In my experience, one bonus to use a Compustar in a VW is the adjustable timing feature on the door triggers. I haven't installed one in a few years but the last Compustar 2-way that I did was in my '01 Passat. Using the timed output, you can make it so that the remote also controls your windows, just like if you used your key in the door. If you want to put them down, you have to remember to disengage the alarm first but you get used to it. I especially like it when I would get out of my car with my friends and they'd be like "don't you want to put up your windows?" and I'd push a button and say "don't worry, I've got it". Not a bad idea to use when it's hot out and you want to vent the air while the AC starts to cool down. That being said, I've had Viper in the past too and both were great alarm/starters.


----------



## phd-12v (Jun 13, 2001)

AJBeastro said:


> If you want to put them down, you have to remember to disengage the alarm first but you get used to it.


 actually if the installer would have done it the other way, you wouldnt have had to worry about it. There are ways to drop the windows on these cars, without setting off the factory nor aftermarket alarm. Although at this point it doesnt matter, but anyone looking to have their vehicle done, really should talk to the installer first to verify they know these cars and their capabilities.


----------



## NFrazier (Jul 22, 2006)

RECORDS SUPPLIED
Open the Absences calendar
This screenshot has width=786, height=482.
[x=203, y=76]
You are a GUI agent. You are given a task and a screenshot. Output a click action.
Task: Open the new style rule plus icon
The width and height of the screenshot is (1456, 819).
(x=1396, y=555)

TO BE DONE
In the forum thread on car alarms and remote starters, which car did the first poster last install a Compustar 2-way in? The entries come from a separate source.

RESPONSE FOR THIS EXERCISE
An '01 Passat.